I’ve decided that instead of saying “Hai” when my name is called in class, in honor of Zushi and to instill martial spirit I shall respond with “Osu!”  It gets me a few funny looks but on days like this one I need all the martial spirit I can muster.

It was a full day, starting with a trip to Nokigiriyama, in Chiba Prefecture – someplace I’ve always wanted to go but never did find time for.  It’s a temple complex in the mountains where the largest Buddha statue in Japan resides (38M including his pedestal) as well as a giant Kannon carved into a hillside (yes, that is me next to it) and some some 1500 Arhat Buddha statues on the path leading up to the Daibutsu.  Most of this was done in the 18th Century, though the temple itself (Nihon-ji, a name that should tell you its importance) has been around since the 8th Century.

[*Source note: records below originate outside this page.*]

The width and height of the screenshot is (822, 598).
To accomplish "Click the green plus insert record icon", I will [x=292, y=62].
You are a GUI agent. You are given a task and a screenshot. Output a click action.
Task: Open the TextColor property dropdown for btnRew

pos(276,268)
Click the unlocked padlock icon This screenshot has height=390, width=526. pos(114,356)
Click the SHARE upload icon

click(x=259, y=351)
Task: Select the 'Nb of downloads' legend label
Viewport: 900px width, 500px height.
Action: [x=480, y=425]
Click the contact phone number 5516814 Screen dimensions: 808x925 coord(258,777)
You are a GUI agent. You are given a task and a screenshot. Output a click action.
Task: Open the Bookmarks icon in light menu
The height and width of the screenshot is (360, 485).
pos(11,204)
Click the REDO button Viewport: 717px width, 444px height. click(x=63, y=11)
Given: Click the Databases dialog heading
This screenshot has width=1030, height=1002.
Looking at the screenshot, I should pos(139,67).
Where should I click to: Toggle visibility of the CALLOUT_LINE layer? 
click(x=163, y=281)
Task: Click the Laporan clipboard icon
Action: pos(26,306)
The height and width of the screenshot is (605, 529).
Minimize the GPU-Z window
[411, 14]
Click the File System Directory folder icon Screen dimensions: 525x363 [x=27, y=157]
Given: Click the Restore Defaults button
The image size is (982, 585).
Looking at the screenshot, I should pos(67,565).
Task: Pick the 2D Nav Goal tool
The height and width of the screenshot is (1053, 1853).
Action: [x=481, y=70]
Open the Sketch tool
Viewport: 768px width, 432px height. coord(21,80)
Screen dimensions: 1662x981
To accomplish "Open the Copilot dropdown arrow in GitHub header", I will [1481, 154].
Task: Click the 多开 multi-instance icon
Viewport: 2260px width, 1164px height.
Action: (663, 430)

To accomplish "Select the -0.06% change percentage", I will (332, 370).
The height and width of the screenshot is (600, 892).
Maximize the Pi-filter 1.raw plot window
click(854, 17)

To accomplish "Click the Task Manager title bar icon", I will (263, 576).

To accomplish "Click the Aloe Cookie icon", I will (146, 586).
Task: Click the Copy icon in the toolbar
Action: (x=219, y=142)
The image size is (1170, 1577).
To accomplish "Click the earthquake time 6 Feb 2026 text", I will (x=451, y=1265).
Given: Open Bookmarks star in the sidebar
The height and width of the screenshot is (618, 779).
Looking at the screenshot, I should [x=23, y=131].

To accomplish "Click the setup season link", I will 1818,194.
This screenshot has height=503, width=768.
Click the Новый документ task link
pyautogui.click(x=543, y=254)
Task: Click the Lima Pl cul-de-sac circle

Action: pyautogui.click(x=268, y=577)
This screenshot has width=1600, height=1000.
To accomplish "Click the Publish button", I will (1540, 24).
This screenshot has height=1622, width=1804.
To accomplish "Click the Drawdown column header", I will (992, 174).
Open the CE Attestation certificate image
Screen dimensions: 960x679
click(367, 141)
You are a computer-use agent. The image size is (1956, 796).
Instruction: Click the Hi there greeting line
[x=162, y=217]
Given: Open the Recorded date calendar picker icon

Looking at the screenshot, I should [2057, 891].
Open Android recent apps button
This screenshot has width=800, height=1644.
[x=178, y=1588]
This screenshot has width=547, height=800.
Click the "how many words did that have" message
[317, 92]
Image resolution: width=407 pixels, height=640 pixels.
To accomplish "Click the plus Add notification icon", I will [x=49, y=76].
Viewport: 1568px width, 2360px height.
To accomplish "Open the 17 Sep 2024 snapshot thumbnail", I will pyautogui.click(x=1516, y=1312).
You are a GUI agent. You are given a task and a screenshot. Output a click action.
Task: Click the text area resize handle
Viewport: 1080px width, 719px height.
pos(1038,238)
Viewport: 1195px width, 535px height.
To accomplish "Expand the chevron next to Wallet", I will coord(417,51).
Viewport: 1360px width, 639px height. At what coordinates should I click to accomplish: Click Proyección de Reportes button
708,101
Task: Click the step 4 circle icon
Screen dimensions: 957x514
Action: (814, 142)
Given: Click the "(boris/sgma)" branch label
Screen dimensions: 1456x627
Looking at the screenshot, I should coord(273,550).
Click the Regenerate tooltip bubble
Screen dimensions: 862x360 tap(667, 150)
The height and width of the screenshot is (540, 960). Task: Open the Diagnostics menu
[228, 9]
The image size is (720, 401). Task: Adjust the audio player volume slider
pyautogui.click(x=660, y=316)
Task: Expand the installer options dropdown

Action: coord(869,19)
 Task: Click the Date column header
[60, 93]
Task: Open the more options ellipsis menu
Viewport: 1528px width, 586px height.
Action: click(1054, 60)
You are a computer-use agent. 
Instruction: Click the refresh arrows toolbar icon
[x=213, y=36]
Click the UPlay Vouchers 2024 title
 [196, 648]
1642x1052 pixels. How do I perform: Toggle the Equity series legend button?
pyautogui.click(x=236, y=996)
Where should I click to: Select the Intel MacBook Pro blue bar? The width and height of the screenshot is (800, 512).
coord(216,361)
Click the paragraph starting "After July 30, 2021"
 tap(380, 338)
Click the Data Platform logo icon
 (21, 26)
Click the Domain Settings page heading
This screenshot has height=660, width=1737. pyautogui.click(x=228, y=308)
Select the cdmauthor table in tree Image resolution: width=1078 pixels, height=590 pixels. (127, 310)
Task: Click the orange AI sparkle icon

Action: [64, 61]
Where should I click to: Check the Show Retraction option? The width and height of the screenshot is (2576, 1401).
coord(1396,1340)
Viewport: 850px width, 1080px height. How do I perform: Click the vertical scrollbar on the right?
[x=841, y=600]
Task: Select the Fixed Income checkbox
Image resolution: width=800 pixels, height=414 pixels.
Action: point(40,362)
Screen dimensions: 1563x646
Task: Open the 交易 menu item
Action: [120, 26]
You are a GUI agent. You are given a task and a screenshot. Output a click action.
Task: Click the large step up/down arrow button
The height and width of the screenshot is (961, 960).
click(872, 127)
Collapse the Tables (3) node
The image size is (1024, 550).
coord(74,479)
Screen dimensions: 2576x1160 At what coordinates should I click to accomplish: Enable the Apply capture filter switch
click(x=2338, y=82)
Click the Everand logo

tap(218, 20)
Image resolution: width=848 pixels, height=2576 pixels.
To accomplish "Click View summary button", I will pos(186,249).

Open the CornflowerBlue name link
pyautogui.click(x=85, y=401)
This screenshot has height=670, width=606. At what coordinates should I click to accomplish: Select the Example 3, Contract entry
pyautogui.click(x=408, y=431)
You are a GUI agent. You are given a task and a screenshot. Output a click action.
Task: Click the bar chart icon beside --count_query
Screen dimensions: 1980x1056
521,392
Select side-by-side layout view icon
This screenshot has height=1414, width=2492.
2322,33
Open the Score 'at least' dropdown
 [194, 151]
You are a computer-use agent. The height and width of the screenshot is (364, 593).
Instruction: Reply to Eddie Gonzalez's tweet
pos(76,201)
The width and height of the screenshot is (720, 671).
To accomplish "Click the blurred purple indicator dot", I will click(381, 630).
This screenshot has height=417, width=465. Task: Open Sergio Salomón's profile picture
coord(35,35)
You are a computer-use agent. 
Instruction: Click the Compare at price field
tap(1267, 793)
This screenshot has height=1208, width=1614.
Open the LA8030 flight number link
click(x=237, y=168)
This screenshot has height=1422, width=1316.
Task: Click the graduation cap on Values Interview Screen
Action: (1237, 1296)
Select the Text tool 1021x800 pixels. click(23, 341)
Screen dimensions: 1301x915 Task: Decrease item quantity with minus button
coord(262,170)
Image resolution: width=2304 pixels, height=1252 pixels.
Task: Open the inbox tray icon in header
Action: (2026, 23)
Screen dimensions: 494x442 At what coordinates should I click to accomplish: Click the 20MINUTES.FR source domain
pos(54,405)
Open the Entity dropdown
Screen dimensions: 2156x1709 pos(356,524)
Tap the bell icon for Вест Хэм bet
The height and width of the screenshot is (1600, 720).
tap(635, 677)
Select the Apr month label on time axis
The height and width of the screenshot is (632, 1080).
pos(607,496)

It’s a pretty remarkable place, as you’ll see (hopefully) from the pictures. It’s not that far as the crow flies, but takes about three hours from Shibuya – two trains to a bus to a ferry to a ropeway to hiking.  It’s funny, because I visited the USS Midway museum in San Diego with my Dad last year, and it was based on Yokosuka for many years – I never thought I’d actually be in Yokosuka, but life’s funny that way.  The Daibutsu is remarkable, but damn – that’s a lot of steps.  I was knackered by the time I was done hiking around all the sub-temples and such.  You may have seen Nokogiriyama if you’re a fan of Top Gear – it was the destination for the episode where James and Hamster raced Jeremy across Japan on public transit while he took a souped-up Nissan.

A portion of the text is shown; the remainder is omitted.